Conducting large-scale HIV testing is also hard because the virus is dispersed unevenly across the country, with some states having a much lower prevalence than others. In Niger, a state in the central part of the country, it is just 1.7 percent, according to 2015 estimates. “We’d test 1000, 2000 individuals and we’d get barely 20, 30 positive,” Dr. Muktar Aliyu says. But Benue, an east-central state that has been hardest hit, has an estimated adult prevalence of 15.4 percent.
Several people at the front of Nigeria’s HIV/AIDS response link the shortcomings to the government’s lack of “ownership” of the epidemic. Foreign assistance — mainly from PEPFAR and The Global Fund — pays for nearly the entire HIV/AIDS response. Health Minister Dr. Isaac Adewole, an OB-GYN who worked in HIV/AIDS, says the “No. 1 challenge” is for Nigeria to move “from a donor-dependent program to a country-owned program.” To give an example of the problem, Dr. Muktar Aliyu notes that foreign assistance often focuses on bolstering programs, including testing, at large treatment centers, not the 800 or so smaller clinics spread across the country. “In the next five years, at the most, country ownership will come through for HIV programs in Nigeria,” Dr. Sani Aliyu promises. “It’s my job to make sure that money is available.”
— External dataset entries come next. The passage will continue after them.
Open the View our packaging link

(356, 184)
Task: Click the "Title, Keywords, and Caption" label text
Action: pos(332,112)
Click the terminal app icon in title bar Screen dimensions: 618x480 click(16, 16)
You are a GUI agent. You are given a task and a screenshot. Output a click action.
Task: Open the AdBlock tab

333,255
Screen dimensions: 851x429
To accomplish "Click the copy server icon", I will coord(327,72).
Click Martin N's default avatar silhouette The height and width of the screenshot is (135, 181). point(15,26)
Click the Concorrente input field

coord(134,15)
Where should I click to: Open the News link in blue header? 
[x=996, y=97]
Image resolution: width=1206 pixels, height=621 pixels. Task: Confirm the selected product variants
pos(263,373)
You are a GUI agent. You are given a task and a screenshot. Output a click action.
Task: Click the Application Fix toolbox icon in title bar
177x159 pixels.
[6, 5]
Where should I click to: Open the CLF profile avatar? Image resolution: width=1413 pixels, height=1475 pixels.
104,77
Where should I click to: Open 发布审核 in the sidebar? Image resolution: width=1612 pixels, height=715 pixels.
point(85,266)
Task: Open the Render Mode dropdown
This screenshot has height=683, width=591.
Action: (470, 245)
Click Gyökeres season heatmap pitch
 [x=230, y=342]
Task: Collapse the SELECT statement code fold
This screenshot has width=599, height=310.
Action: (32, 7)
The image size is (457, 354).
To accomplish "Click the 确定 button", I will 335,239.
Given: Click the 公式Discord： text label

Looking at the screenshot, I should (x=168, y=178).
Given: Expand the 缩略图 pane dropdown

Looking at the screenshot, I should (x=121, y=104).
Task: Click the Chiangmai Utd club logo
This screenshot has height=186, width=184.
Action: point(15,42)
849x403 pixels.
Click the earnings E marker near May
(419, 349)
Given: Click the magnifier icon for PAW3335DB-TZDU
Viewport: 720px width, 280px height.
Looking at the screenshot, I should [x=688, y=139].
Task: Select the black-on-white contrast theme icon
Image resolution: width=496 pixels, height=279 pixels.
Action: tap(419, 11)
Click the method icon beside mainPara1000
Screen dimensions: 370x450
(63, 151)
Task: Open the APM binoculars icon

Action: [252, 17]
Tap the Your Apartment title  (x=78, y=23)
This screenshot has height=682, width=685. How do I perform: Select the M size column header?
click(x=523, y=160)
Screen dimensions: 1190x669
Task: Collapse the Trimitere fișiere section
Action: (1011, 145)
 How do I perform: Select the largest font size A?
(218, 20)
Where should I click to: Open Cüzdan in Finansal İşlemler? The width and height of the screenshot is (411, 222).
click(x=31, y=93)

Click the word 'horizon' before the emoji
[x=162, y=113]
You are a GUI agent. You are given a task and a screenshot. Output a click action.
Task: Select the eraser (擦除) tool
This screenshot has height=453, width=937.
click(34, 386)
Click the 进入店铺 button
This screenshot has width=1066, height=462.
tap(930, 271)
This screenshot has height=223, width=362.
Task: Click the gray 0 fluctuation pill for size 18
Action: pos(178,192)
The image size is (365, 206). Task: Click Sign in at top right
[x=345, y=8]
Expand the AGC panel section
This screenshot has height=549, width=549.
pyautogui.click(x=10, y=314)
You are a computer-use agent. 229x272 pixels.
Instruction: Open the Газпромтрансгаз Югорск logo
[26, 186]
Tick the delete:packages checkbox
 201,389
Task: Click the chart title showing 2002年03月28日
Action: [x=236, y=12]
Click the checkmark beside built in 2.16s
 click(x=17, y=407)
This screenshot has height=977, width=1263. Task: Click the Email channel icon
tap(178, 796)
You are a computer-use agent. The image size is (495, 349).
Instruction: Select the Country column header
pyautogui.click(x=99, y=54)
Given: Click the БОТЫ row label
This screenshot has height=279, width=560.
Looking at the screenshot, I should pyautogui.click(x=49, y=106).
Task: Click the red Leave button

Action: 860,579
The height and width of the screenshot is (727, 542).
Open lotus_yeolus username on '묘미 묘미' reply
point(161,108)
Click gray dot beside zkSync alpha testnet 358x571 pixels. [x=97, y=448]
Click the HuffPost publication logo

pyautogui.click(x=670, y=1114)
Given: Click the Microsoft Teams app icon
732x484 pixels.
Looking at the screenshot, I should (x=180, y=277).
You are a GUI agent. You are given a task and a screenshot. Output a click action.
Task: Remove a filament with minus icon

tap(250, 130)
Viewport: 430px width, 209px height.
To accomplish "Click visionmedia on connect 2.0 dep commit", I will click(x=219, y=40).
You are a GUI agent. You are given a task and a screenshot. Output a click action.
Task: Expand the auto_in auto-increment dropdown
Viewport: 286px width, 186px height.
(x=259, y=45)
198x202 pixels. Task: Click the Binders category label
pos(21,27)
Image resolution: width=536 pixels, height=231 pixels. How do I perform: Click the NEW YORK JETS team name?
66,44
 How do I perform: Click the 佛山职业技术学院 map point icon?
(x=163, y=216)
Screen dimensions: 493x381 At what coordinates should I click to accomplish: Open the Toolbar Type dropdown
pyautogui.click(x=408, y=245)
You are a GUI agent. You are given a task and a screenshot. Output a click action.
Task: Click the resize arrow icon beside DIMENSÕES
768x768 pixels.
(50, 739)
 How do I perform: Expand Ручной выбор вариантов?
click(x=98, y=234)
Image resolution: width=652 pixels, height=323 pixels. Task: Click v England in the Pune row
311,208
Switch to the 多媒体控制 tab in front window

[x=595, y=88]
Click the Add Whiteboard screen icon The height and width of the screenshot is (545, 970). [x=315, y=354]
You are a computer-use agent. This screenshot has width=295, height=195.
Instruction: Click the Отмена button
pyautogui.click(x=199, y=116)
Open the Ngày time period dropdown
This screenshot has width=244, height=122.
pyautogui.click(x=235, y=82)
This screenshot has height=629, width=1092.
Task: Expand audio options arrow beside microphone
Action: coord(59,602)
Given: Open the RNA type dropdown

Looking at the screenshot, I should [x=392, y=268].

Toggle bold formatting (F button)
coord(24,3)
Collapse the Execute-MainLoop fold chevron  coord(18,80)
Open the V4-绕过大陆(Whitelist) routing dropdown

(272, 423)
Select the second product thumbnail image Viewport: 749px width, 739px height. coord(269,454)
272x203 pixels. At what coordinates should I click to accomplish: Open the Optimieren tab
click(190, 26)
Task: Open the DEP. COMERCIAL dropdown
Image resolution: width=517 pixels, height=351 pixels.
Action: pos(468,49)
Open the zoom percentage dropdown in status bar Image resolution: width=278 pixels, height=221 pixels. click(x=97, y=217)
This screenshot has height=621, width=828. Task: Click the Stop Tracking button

Since taking over NACA in 2016, Dr. Sani Aliyu has made some progress. For the first time, the federal government has been taking steps to prevent mother-to-child transmission, and state governments have devoted up to 1 percent of their budgets to efforts against HIV/AIDS. President Muhammadu Buhari, who appointed Sani Aliyu, authorized federal funds to pay for 60,000 new HIV-infected people to receive ARVs and vowed to add that same number to the treatment rolls each year. “The program, if successful, will serve as the exit gateway for PEPFAR as future programs acquire national ownership status,” Dr. Sani Aliyu says.